文摘In the proximity of an active fault, spatial variation of peak ground motion is significantly affected by the faulting mechanism. It has been observed that near fault ground motions consists of different characteristics compared to the far fault ground motions. Near fault records, in the distance range of less than 100 m from the faults are not available except for few cases. Therefore numerical simulation of ground motions for such near-fault situations is necessary. In addition to the understanding of the phenomenon of near fault ground motion there is a need to enhance our understanding of the possible potential hazard that can be caused due to the future rupture activity by understanding the phenomenon of surface faulting. In this paper we propose numerical simulation based on discrete modeling to investigate the fault rupture propagation and its effect on the surface peak ground acceleration. In the present two dimensional study rupture propagation due to bedrock motion has been observed for different shear wave velocity. A model of size 1000× 150 m is selected for this purpose.
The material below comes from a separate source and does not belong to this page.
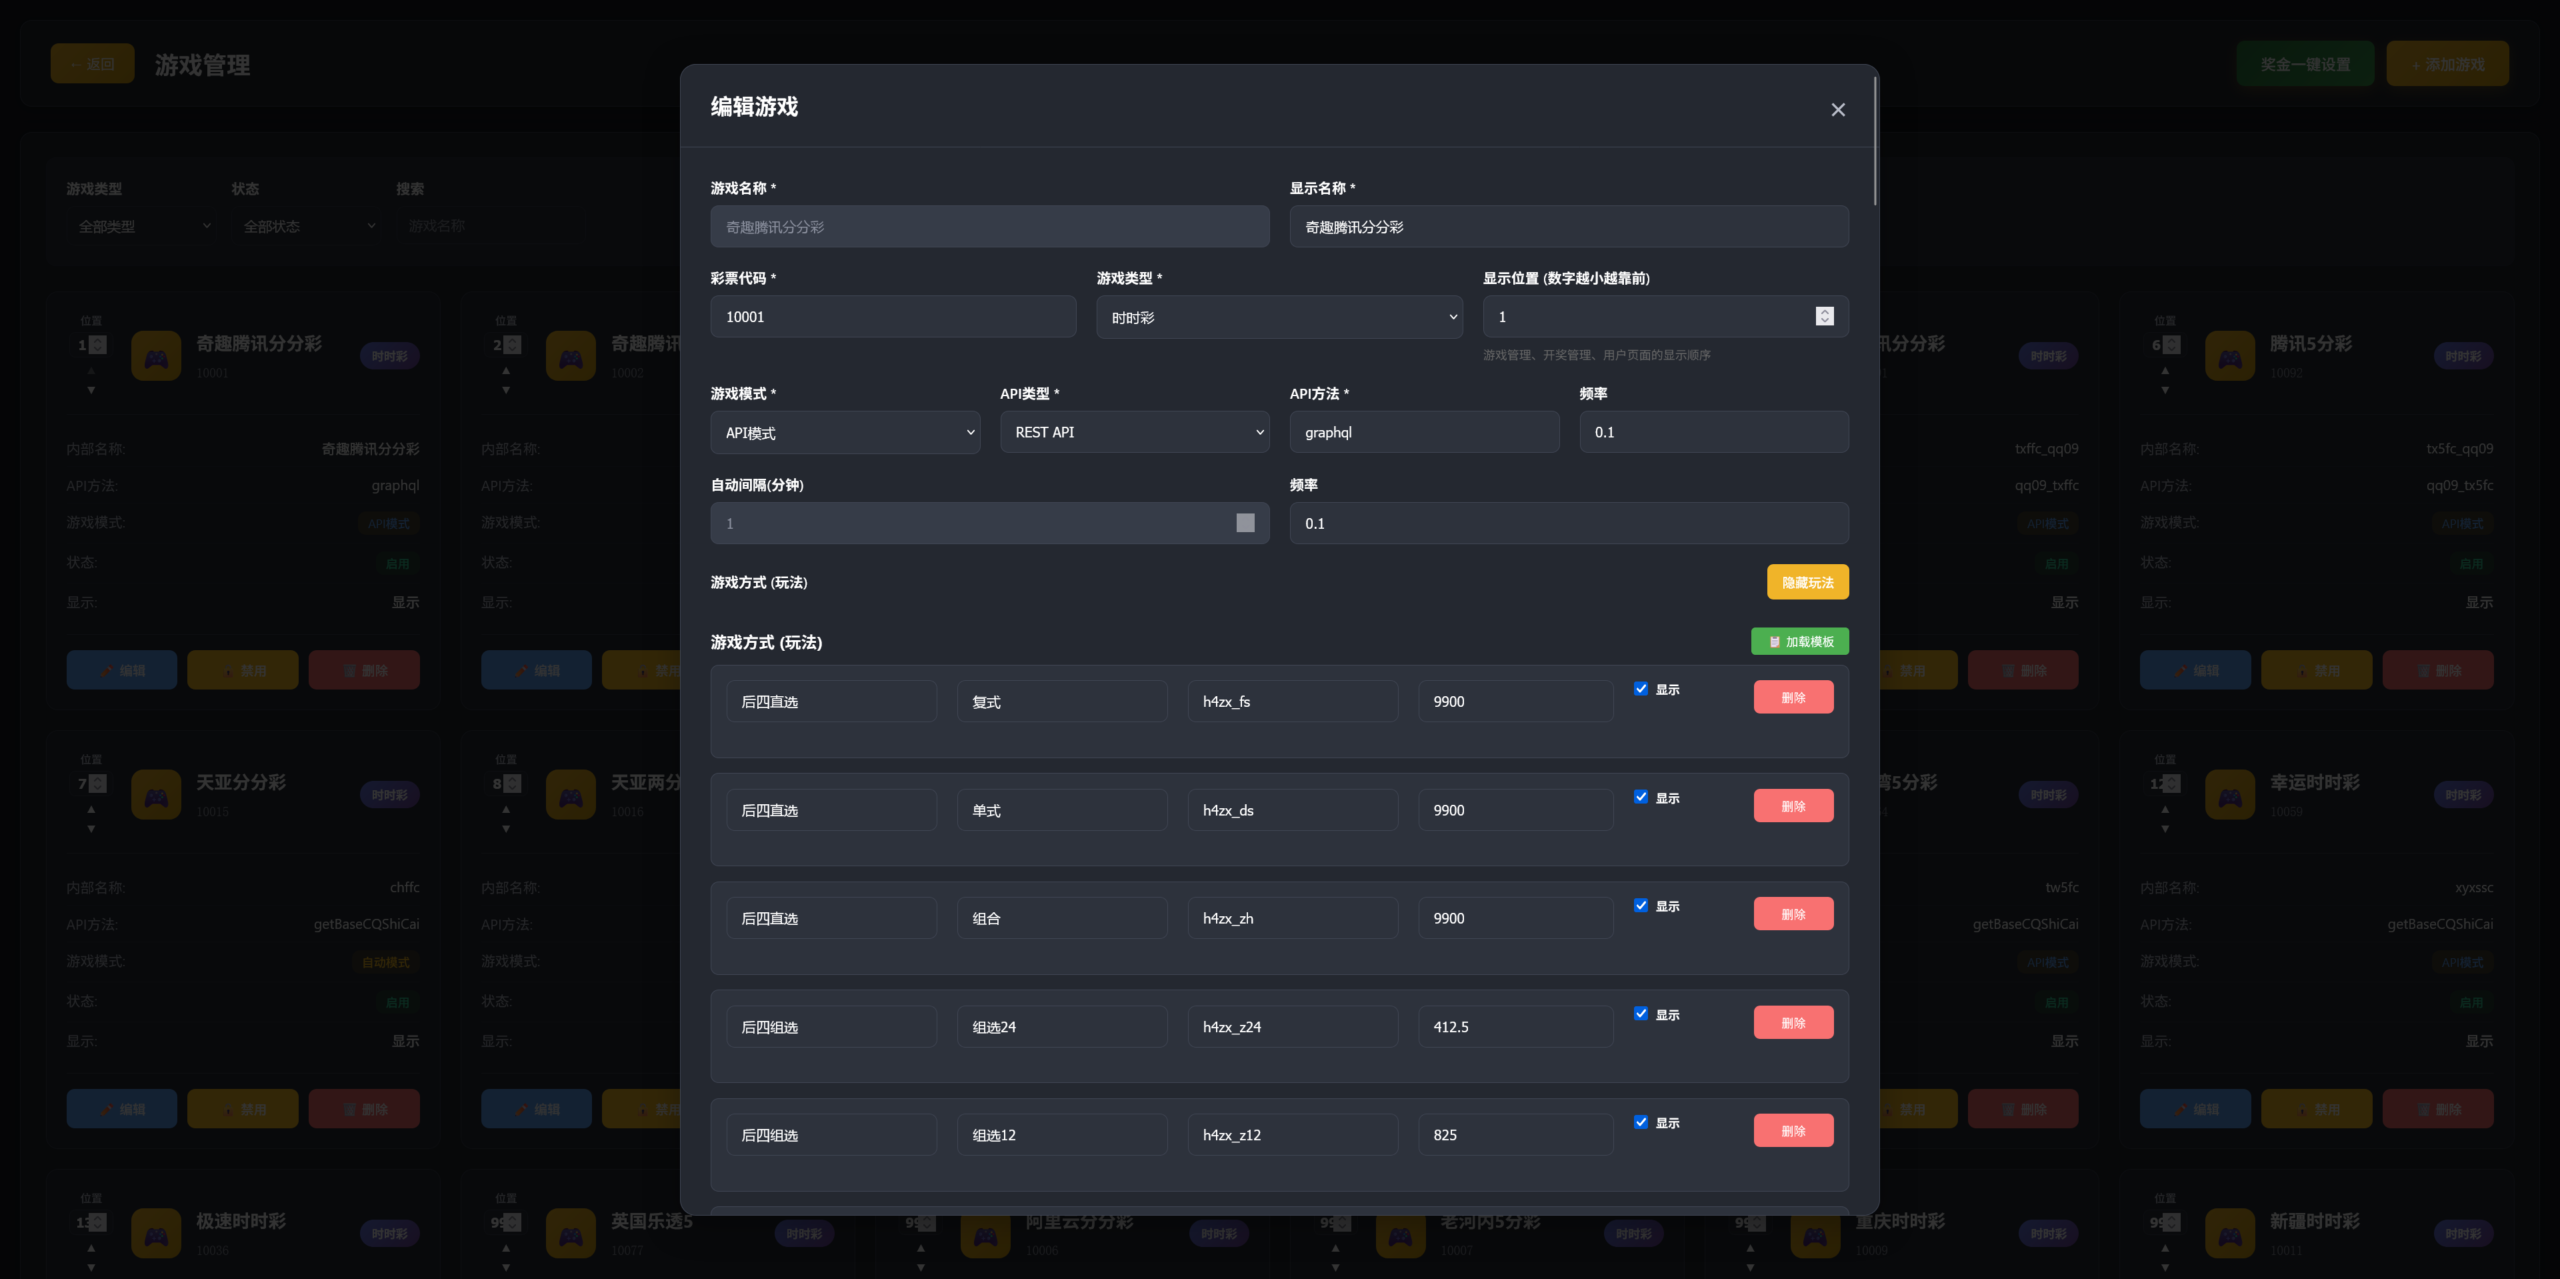2560x1279 pixels.
Task: Open the 游戏类型 dropdown showing 时时彩
Action: click(x=1279, y=316)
It has been observed that as the stiffness of the media is decreasing, the affected surface is decreasing and also width of the shear crack zone is decreasing. Secondly, we attempted to study the ground motion on the surface due to the bedrock motion in presence of boulders in the soil media by keeping the boulder at different positions. We find that there is an increase in the shear zone as well as the PGA on the surface when the boulder is present on the foot wall and in the vicinity of the rupture zone. Finally, we performed the analysis using layered media and studied the affect of crack propagation and also the variation of peak accelerations. Findings from the study can be utilized to assess the damage potential of the near fault areas.